So, I own a Miley Cyrus song. An embarrassing one that is probably from a Hannah Montana album. When my son saw it in my downloads the other day and began laughing his preteen butt off, I was ashamed. But I rallied. You see, See You Again makes me remember what it was like to be so young and uncertain in love, and, By Golly, it’s catchy. It might be a far cry from high brow, but I enjoy it, so that should count for something. I kind of feel the same way about this book. It wasn’t a great literary work, and it might even have been a bad literary work in the scale of things, but I was engaged. I’m a little embarrassed at how much I was entertained by it, but I did while away a few happy hours in this strange work, and that counts for something. I gave it three stars.
NO SECOND CHANCE.
Tenley “Ten” Lockwood is an average seventeen-year-old girl…who has spent the past thirteen months locked inside the Prynne Asylum. The reason? Not her obsession with numbers, but her refusal to let her parents choose where she’ll live—after she dies.
There is an eternal truth most of the world has come to accept: Firstlife is merely a dress rehearsal, and real life begins after death.
In the Everlife, two realms are in power: Troika and Myriad, longtime enemies and deadly rivals. Both will do anything to recruit Ten, including sending their top Laborers to lure her to their side. Soon, Ten finds herself on the run, caught in a wild tug-of-war between the two realms who will do anything to win the right to her soul. Who can she trust? And what if the realm she’s drawn to isn’t home to the boy she’s falling for? She just has to stay alive long enough to make a decision…
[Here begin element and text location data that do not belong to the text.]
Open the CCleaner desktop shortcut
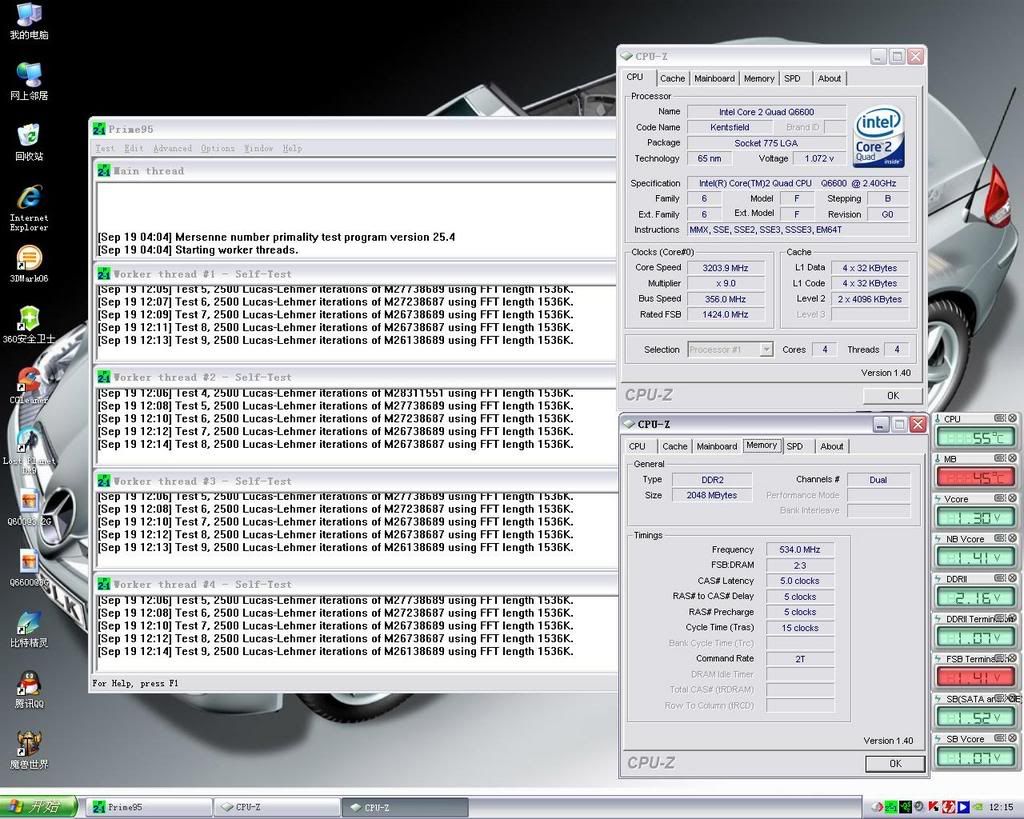pyautogui.click(x=29, y=380)
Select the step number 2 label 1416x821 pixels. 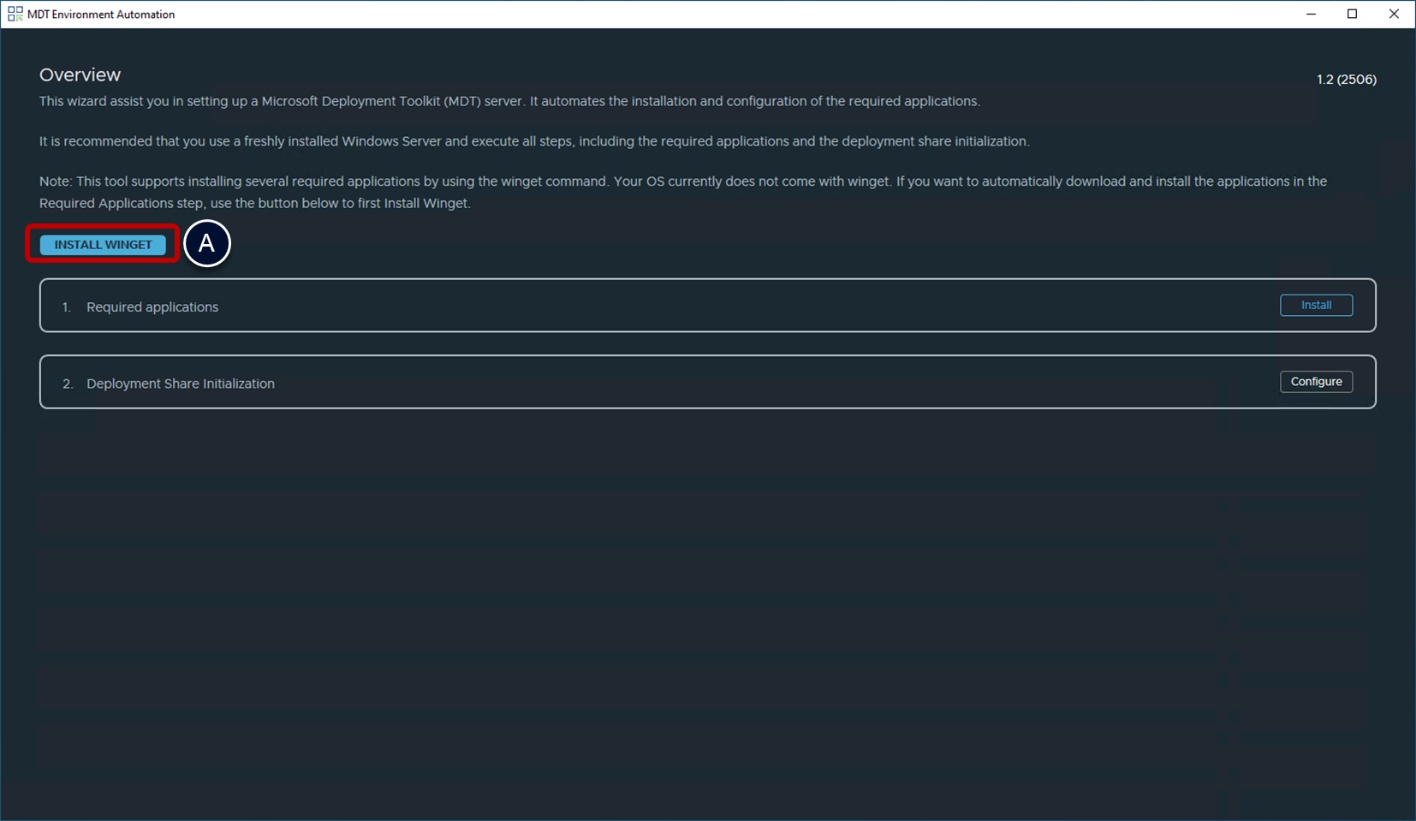coord(67,384)
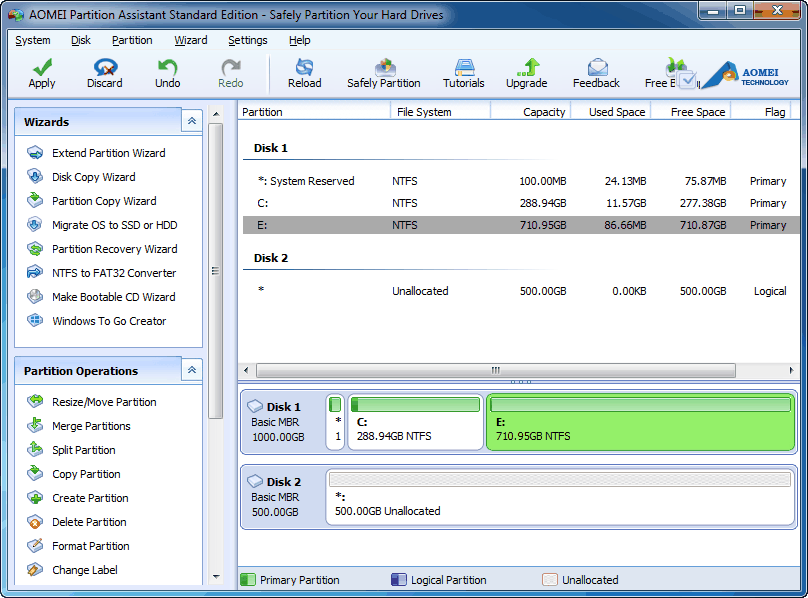Open the Merge Partitions tool

(93, 425)

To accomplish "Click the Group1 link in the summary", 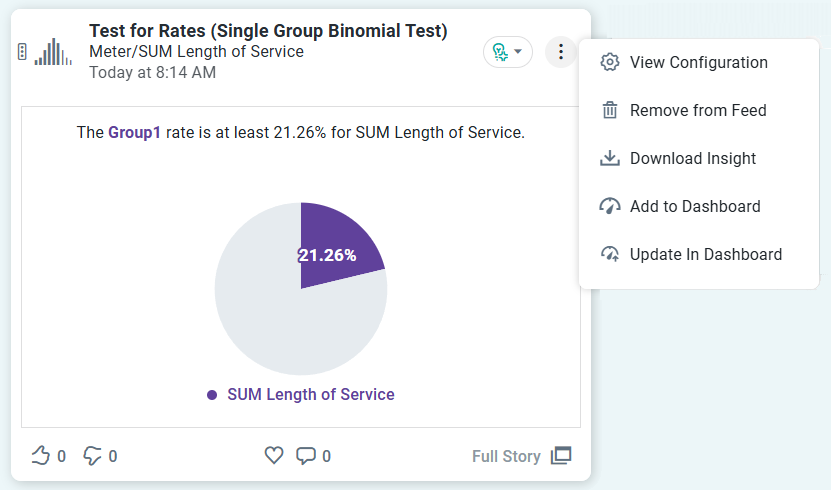I will coord(134,132).
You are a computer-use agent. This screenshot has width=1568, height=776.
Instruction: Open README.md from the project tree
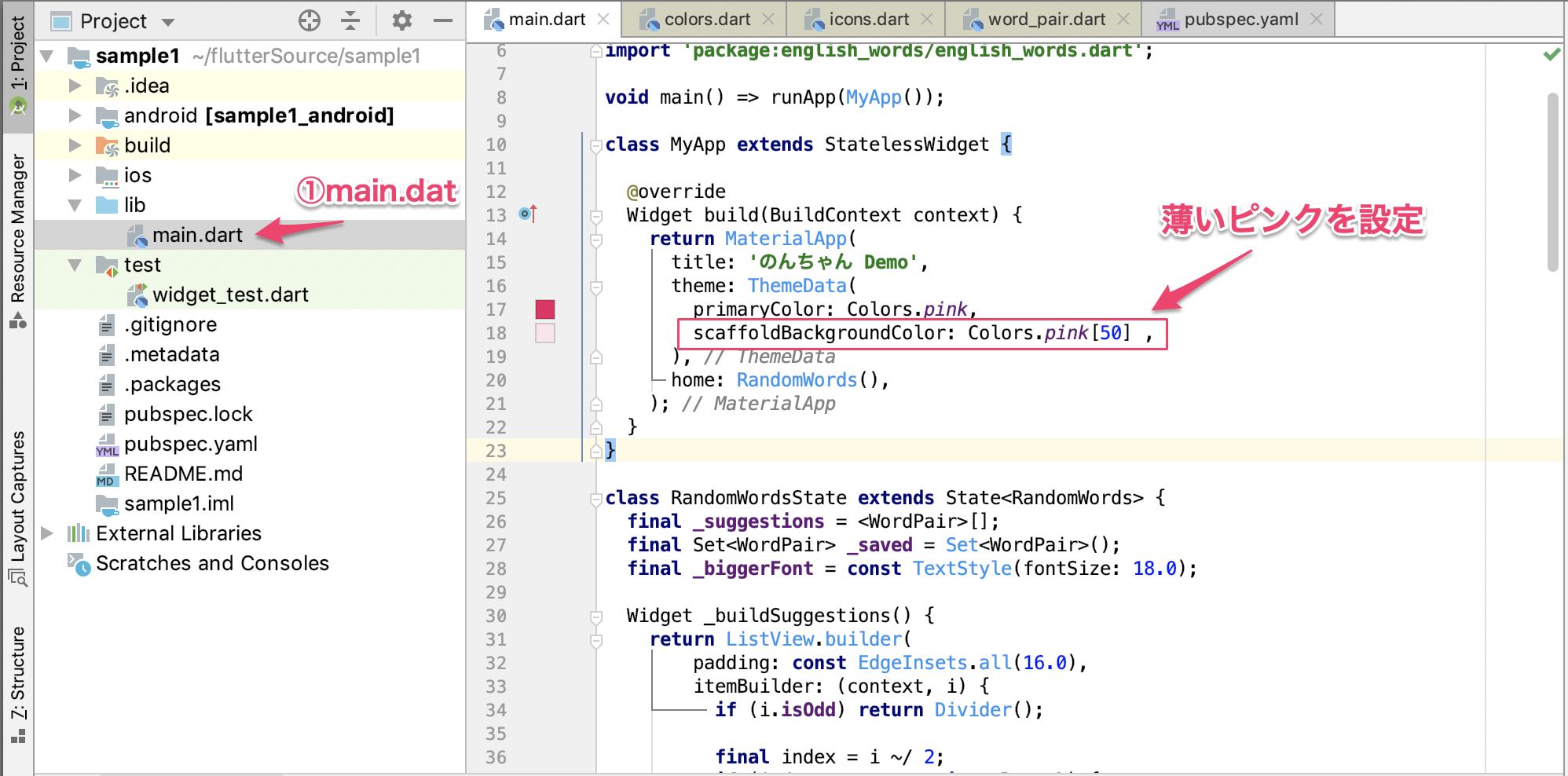point(183,474)
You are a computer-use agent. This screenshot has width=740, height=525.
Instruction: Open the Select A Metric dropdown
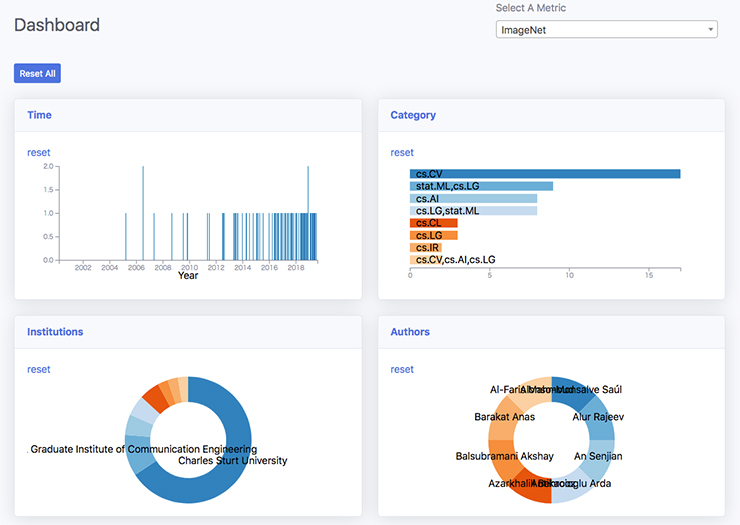tap(606, 30)
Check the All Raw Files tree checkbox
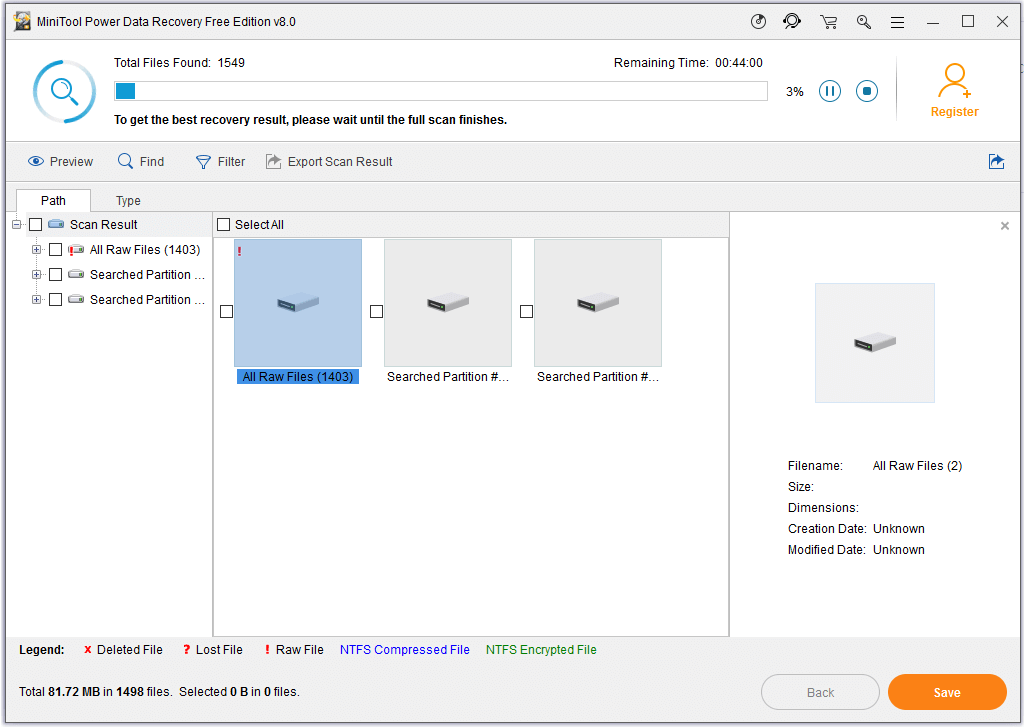 56,250
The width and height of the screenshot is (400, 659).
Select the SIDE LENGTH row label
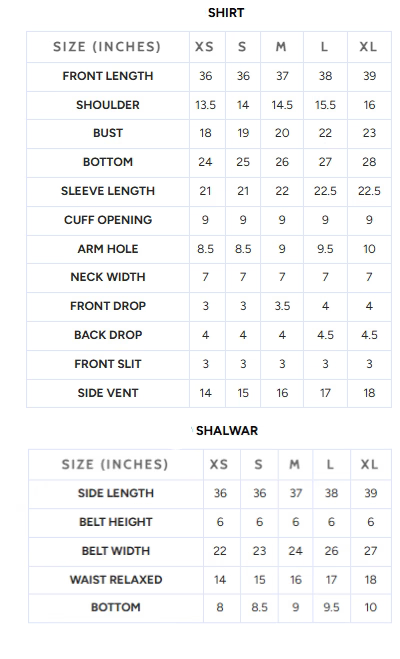pos(116,493)
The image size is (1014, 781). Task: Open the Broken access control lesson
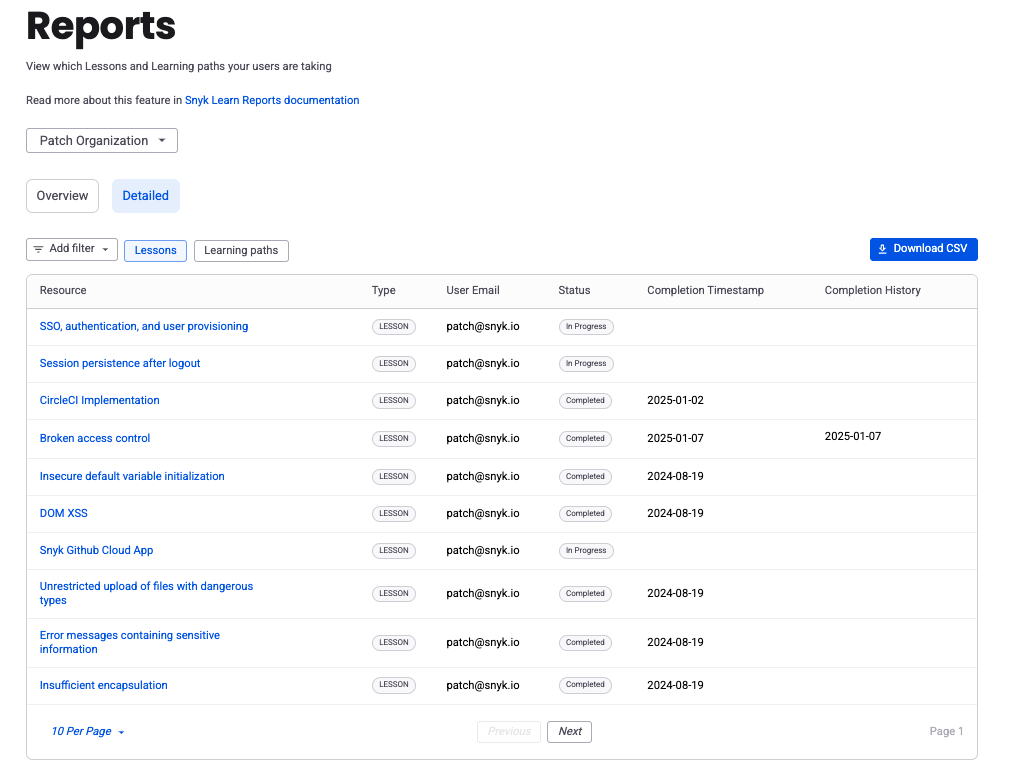pos(95,438)
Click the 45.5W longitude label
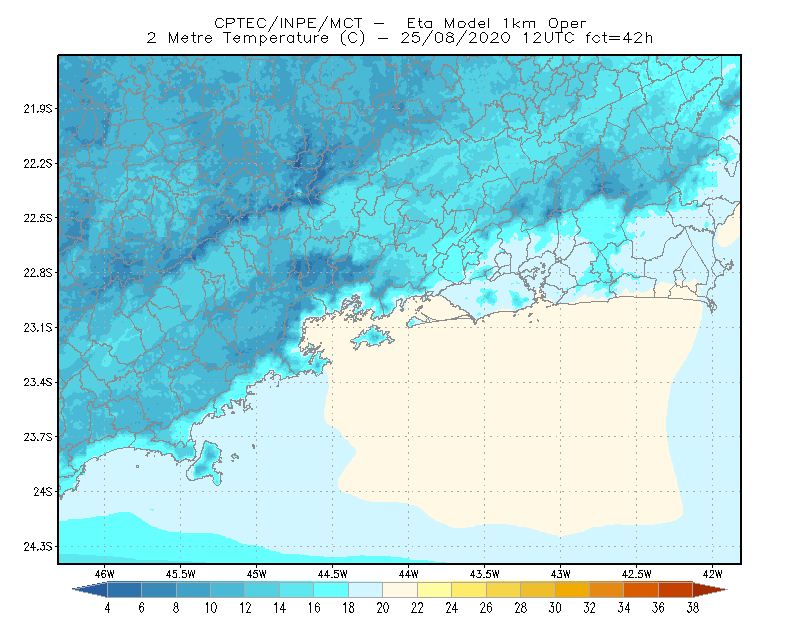This screenshot has height=618, width=800. click(180, 574)
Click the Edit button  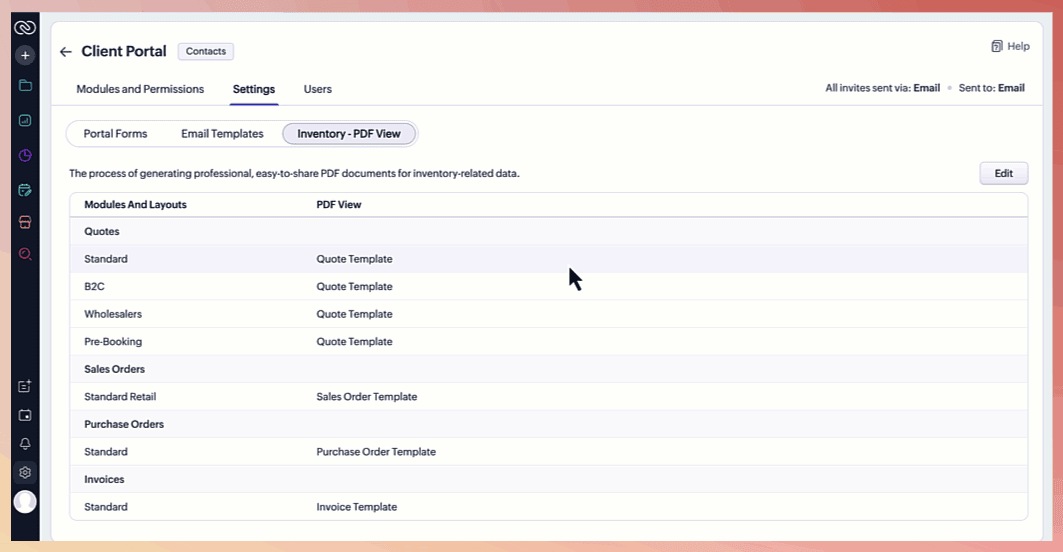1003,173
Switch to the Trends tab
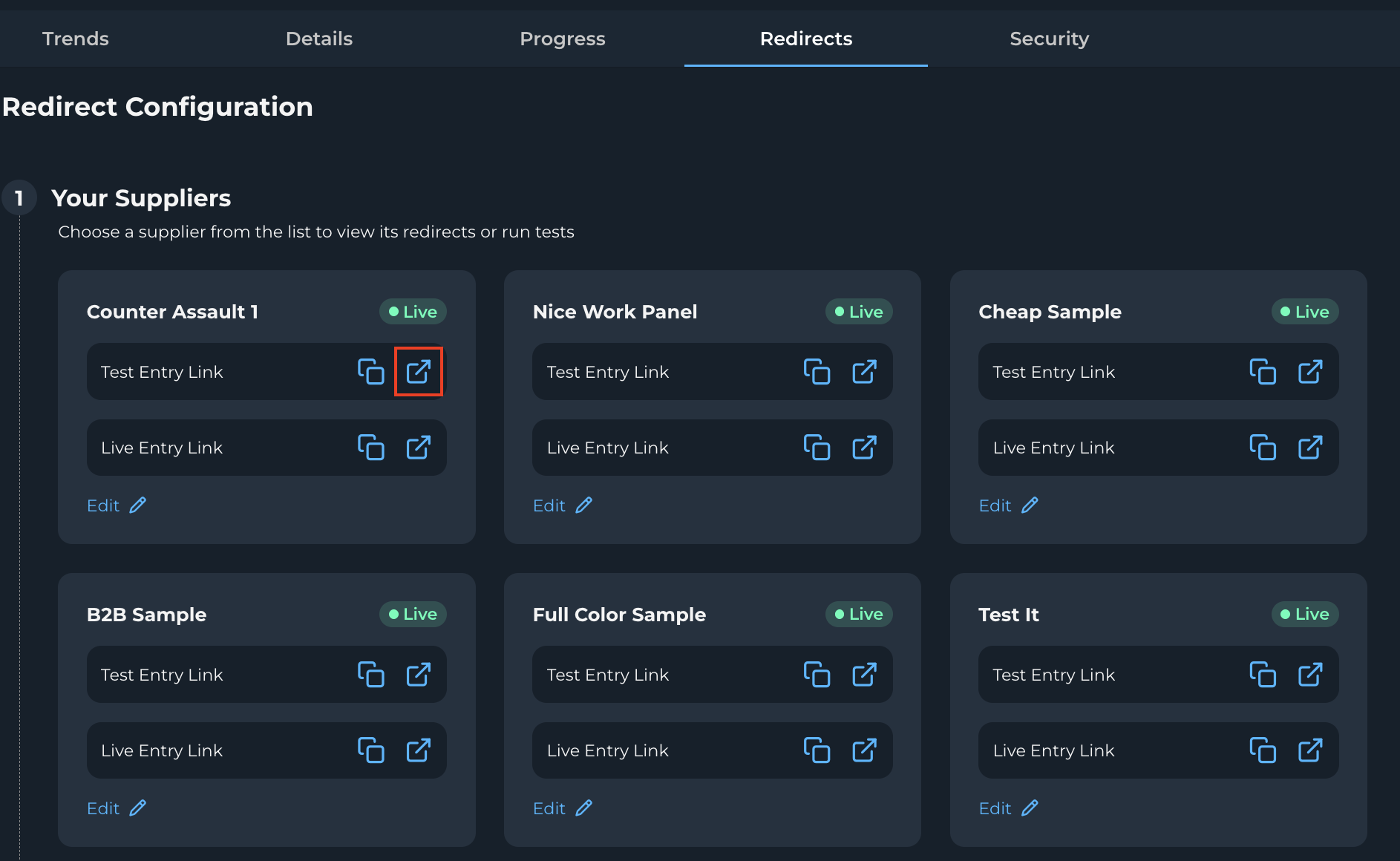Image resolution: width=1400 pixels, height=861 pixels. 76,39
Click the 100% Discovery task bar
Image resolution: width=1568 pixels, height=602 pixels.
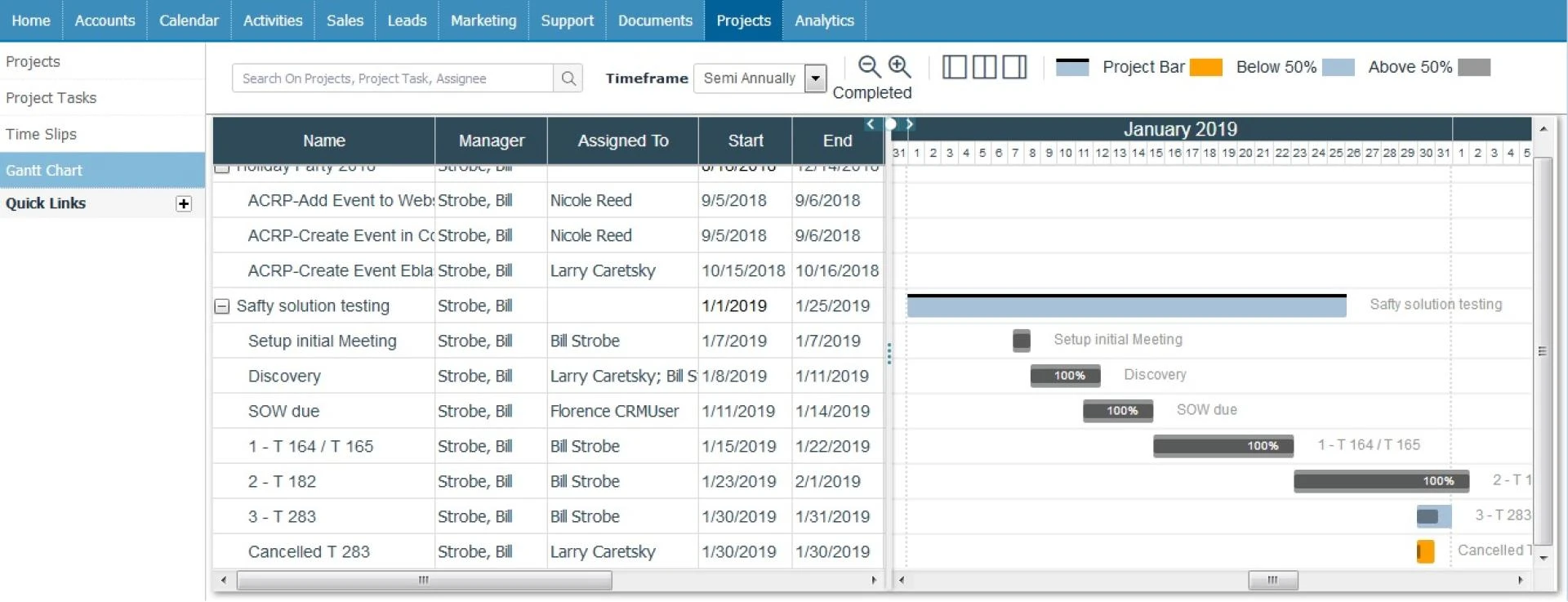point(1065,376)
While Firstlife has sweeping themes about the battle between dark and light and the conflict between individual versus society, serious readers will find it difficult to navigate the fluff. The first twenty percent of the book is full of unnatural conversational patter that relies heavily on references to testicles. It is fast, and perhaps funny to the right audience, but it makes it hard to take the concept seriously from the start. Add in the fact that the main character, Ten, seems more torn about her conflicted attraction to a super hot guy than the actual outcome of the battle for her soul, and this book becomes little more than a pop song rendition of one of literature’s most enduring themes. Now, I’m a bit of a snob, and it hurts me a little to admit that, despite its shortcomings, I thought Firstlife was pretty engaging. I didn’t understand the concept completely, but there was just enough there to keep me reading for answers. There was a lot of suspense because, though I had my clear ideas about which side should win this fight, Ten was stubbornly uncertain until the end. And while I didn’t care for all of the characters, I have to say that many of them were surprisingly dynamic. I think the real star of the show was Ten’s nemesis turned ally, Sloan. Overall, this was an entertaining, if not exactly memorable, read. Language and innuendo make this most appropriate for high school readers.
I received an ARC from the publisher via NetGalley in exchange for an honest review.